▶ _DATA EXTRACT_:
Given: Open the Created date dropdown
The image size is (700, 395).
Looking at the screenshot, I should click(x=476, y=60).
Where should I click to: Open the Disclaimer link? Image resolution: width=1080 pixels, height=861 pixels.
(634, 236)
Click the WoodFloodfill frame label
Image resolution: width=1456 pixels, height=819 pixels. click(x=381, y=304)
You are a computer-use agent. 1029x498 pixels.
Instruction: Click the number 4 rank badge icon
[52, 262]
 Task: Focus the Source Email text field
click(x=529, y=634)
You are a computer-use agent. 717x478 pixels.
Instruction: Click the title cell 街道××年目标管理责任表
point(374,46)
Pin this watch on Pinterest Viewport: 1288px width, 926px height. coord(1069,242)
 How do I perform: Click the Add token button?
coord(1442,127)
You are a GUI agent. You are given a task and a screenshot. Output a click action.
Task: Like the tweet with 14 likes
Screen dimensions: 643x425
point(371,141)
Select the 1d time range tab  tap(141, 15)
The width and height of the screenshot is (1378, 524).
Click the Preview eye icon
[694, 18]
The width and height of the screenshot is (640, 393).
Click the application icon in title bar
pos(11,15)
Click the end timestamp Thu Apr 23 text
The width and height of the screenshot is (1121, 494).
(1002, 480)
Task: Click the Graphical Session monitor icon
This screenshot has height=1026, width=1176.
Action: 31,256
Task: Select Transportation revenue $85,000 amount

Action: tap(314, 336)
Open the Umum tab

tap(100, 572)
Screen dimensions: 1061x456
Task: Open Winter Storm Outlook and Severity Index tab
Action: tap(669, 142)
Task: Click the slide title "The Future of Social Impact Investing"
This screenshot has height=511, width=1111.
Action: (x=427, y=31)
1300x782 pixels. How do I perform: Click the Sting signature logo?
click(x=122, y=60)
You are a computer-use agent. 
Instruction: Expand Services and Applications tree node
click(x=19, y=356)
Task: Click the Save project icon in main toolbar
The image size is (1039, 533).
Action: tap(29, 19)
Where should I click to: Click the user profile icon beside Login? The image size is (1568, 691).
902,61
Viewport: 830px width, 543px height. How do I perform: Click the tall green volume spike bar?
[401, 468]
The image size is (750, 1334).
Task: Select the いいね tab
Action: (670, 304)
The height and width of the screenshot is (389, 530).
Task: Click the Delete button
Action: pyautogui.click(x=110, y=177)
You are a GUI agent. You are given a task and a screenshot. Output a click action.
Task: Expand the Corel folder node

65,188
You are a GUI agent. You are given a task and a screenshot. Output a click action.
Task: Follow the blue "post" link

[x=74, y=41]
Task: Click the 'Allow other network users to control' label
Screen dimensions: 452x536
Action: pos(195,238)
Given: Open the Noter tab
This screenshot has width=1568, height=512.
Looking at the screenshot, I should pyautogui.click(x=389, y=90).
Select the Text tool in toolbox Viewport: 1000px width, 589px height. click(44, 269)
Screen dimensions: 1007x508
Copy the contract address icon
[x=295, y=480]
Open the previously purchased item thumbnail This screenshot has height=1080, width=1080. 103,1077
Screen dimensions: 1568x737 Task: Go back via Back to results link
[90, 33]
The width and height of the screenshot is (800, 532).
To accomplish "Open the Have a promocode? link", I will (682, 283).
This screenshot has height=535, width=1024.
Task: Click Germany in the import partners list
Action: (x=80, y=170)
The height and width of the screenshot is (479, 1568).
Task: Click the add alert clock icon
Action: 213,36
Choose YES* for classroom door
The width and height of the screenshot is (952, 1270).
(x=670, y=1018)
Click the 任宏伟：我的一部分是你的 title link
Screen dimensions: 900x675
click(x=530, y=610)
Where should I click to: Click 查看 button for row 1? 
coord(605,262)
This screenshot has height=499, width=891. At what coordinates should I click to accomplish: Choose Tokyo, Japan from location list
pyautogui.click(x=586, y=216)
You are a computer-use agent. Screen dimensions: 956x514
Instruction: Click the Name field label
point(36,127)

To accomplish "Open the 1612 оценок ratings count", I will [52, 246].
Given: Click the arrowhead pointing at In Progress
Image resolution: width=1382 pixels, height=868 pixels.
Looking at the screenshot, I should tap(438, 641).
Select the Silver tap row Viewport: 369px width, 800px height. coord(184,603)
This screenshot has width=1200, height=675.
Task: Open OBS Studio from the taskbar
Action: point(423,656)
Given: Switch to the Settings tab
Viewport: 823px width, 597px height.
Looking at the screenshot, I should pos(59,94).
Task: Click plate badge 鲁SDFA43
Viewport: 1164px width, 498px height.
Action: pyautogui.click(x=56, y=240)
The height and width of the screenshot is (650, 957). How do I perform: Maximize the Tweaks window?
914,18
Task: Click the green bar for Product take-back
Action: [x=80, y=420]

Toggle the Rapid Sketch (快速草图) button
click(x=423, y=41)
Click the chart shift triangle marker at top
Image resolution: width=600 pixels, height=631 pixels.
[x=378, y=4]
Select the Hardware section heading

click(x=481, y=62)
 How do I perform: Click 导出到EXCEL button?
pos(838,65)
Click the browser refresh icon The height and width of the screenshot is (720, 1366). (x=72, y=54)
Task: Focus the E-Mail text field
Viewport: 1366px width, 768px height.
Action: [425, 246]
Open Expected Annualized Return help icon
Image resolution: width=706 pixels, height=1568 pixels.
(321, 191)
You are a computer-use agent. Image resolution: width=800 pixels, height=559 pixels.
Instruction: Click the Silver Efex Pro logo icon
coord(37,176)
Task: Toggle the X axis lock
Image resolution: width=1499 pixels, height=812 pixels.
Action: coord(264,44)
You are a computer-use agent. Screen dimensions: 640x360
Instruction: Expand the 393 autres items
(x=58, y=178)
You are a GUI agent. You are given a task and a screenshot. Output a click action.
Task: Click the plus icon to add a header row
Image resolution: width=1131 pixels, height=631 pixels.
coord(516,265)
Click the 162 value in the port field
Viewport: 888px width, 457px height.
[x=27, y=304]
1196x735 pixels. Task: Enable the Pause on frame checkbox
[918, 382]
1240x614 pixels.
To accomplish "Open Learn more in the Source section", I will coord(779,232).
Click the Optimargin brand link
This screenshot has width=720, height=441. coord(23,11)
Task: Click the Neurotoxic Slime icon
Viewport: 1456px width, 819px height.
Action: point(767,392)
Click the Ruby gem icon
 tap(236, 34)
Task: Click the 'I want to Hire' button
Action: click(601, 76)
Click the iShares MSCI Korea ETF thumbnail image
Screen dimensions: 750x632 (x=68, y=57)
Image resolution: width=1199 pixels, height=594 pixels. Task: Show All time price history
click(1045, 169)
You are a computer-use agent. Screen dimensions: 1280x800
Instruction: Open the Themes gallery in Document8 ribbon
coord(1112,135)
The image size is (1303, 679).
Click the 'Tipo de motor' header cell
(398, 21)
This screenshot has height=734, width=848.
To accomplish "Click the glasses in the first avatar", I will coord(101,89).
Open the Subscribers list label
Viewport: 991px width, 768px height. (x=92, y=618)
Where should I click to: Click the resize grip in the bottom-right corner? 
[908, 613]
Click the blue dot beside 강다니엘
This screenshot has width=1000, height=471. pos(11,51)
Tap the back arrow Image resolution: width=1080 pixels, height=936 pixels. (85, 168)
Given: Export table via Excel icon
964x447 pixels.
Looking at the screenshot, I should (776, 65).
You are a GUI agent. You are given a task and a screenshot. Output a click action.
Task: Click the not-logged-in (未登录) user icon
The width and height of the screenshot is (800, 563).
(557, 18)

▶ _ASSIGNMENT_:
Output the data in full, exactly as it stands.

▶ _TASK ANSWER_:
Given: Open the Created date dropdown
The image size is (700, 395).
Looking at the screenshot, I should click(x=476, y=60).
Where should I click to: Open the Disclaimer link? Image resolution: width=1080 pixels, height=861 pixels.
(634, 236)
Click the WoodFloodfill frame label
Image resolution: width=1456 pixels, height=819 pixels. click(x=381, y=304)
You are a computer-use agent. 1029x498 pixels.
Instruction: Click the number 4 rank badge icon
[52, 262]
 Task: Focus the Source Email text field
click(x=529, y=634)
You are a computer-use agent. 717x478 pixels.
Instruction: Click the title cell 街道××年目标管理责任表
point(374,46)
Pin this watch on Pinterest Viewport: 1288px width, 926px height. coord(1069,242)
 How do I perform: Click the Add token button?
coord(1442,127)
You are a GUI agent. You are given a task and a screenshot. Output a click action.
Task: Like the tweet with 14 likes
Screen dimensions: 643x425
point(371,141)
Select the 1d time range tab  tap(141, 15)
The width and height of the screenshot is (1378, 524).
Click the Preview eye icon
[694, 18]
The width and height of the screenshot is (640, 393).
Click the application icon in title bar
pos(11,15)
Click the end timestamp Thu Apr 23 text
The width and height of the screenshot is (1121, 494).
(1002, 480)
Task: Click the Graphical Session monitor icon
This screenshot has height=1026, width=1176.
Action: 31,256
Task: Select Transportation revenue $85,000 amount

Action: tap(314, 336)
Open the Umum tab

tap(100, 572)
Screen dimensions: 1061x456
Task: Open Winter Storm Outlook and Severity Index tab
Action: tap(669, 142)
Task: Click the slide title "The Future of Social Impact Investing"
This screenshot has height=511, width=1111.
Action: (x=427, y=31)
1300x782 pixels. How do I perform: Click the Sting signature logo?
click(x=122, y=60)
You are a computer-use agent. 
Instruction: Expand Services and Applications tree node
click(x=19, y=356)
Task: Click the Save project icon in main toolbar
The image size is (1039, 533).
Action: tap(29, 19)
Where should I click to: Click the user profile icon beside Login? The image size is (1568, 691).
902,61
Viewport: 830px width, 543px height. How do I perform: Click the tall green volume spike bar?
[401, 468]
The image size is (750, 1334).
Task: Select the いいね tab
Action: (670, 304)
The height and width of the screenshot is (389, 530).
Task: Click the Delete button
Action: pyautogui.click(x=110, y=177)
You are a GUI agent. You are given a task and a screenshot. Output a click action.
Task: Expand the Corel folder node

65,188
You are a GUI agent. You are given a task and a screenshot. Output a click action.
Task: Follow the blue "post" link

[x=74, y=41]
Task: Click the 'Allow other network users to control' label
Screen dimensions: 452x536
Action: pos(195,238)
Given: Open the Noter tab
This screenshot has width=1568, height=512.
Looking at the screenshot, I should pyautogui.click(x=389, y=90).
Select the Text tool in toolbox Viewport: 1000px width, 589px height. click(44, 269)
Screen dimensions: 1007x508
Copy the contract address icon
[x=295, y=480]
Open the previously purchased item thumbnail This screenshot has height=1080, width=1080. 103,1077
Screen dimensions: 1568x737 Task: Go back via Back to results link
[90, 33]
The width and height of the screenshot is (800, 532).
To accomplish "Open the Have a promocode? link", I will (682, 283).
This screenshot has height=535, width=1024.
Task: Click Germany in the import partners list
Action: (x=80, y=170)
The height and width of the screenshot is (479, 1568).
Task: Click the add alert clock icon
Action: 213,36
Choose YES* for classroom door
The width and height of the screenshot is (952, 1270).
(x=670, y=1018)
Click the 任宏伟：我的一部分是你的 title link
Screen dimensions: 900x675
click(x=530, y=610)
Where should I click to: Click 查看 button for row 1? 
coord(605,262)
This screenshot has height=499, width=891. At what coordinates should I click to accomplish: Choose Tokyo, Japan from location list
pyautogui.click(x=586, y=216)
You are a computer-use agent. Screen dimensions: 956x514
Instruction: Click the Name field label
point(36,127)

To accomplish "Open the 1612 оценок ratings count", I will [52, 246].
Given: Click the arrowhead pointing at In Progress
Image resolution: width=1382 pixels, height=868 pixels.
Looking at the screenshot, I should tap(438, 641).
Select the Silver tap row Viewport: 369px width, 800px height. coord(184,603)
This screenshot has width=1200, height=675.
Task: Open OBS Studio from the taskbar
Action: point(423,656)
Given: Switch to the Settings tab
Viewport: 823px width, 597px height.
Looking at the screenshot, I should pos(59,94).
Task: Click plate badge 鲁SDFA43
Viewport: 1164px width, 498px height.
Action: pyautogui.click(x=56, y=240)
The height and width of the screenshot is (650, 957). How do I perform: Maximize the Tweaks window?
914,18
Task: Click the green bar for Product take-back
Action: [x=80, y=420]

Toggle the Rapid Sketch (快速草图) button
click(x=423, y=41)
Click the chart shift triangle marker at top
Image resolution: width=600 pixels, height=631 pixels.
[x=378, y=4]
Select the Hardware section heading

click(x=481, y=62)
 How do I perform: Click 导出到EXCEL button?
pos(838,65)
Click the browser refresh icon The height and width of the screenshot is (720, 1366). (x=72, y=54)
Task: Focus the E-Mail text field
Viewport: 1366px width, 768px height.
Action: [425, 246]
Open Expected Annualized Return help icon
Image resolution: width=706 pixels, height=1568 pixels.
(321, 191)
You are a computer-use agent. Image resolution: width=800 pixels, height=559 pixels.
Instruction: Click the Silver Efex Pro logo icon
coord(37,176)
Task: Toggle the X axis lock
Image resolution: width=1499 pixels, height=812 pixels.
Action: coord(264,44)
You are a computer-use agent. Screen dimensions: 640x360
Instruction: Expand the 393 autres items
(x=58, y=178)
You are a GUI agent. You are given a task and a screenshot. Output a click action.
Task: Click the plus icon to add a header row
Image resolution: width=1131 pixels, height=631 pixels.
coord(516,265)
Click the 162 value in the port field
Viewport: 888px width, 457px height.
[x=27, y=304]
1196x735 pixels. Task: Enable the Pause on frame checkbox
[918, 382]
1240x614 pixels.
To accomplish "Open Learn more in the Source section", I will coord(779,232).
Click the Optimargin brand link
This screenshot has width=720, height=441. coord(23,11)
Task: Click the Neurotoxic Slime icon
Viewport: 1456px width, 819px height.
Action: point(767,392)
Click the Ruby gem icon
 tap(236, 34)
Task: Click the 'I want to Hire' button
Action: click(601, 76)
Click the iShares MSCI Korea ETF thumbnail image
Screen dimensions: 750x632 (x=68, y=57)
Image resolution: width=1199 pixels, height=594 pixels. Task: Show All time price history
click(1045, 169)
You are a computer-use agent. Screen dimensions: 1280x800
Instruction: Open the Themes gallery in Document8 ribbon
coord(1112,135)
The image size is (1303, 679).
Click the 'Tipo de motor' header cell
(398, 21)
This screenshot has height=734, width=848.
To accomplish "Click the glasses in the first avatar", I will coord(101,89).
Open the Subscribers list label
Viewport: 991px width, 768px height. (x=92, y=618)
Where should I click to: Click the resize grip in the bottom-right corner? 
[908, 613]
Click the blue dot beside 강다니엘
This screenshot has width=1000, height=471. pos(11,51)
Tap the back arrow Image resolution: width=1080 pixels, height=936 pixels. (85, 168)
Given: Export table via Excel icon
964x447 pixels.
Looking at the screenshot, I should (776, 65).
You are a GUI agent. You are given a task and a screenshot. Output a click action.
Task: Click the not-logged-in (未登录) user icon
The width and height of the screenshot is (800, 563).
(557, 18)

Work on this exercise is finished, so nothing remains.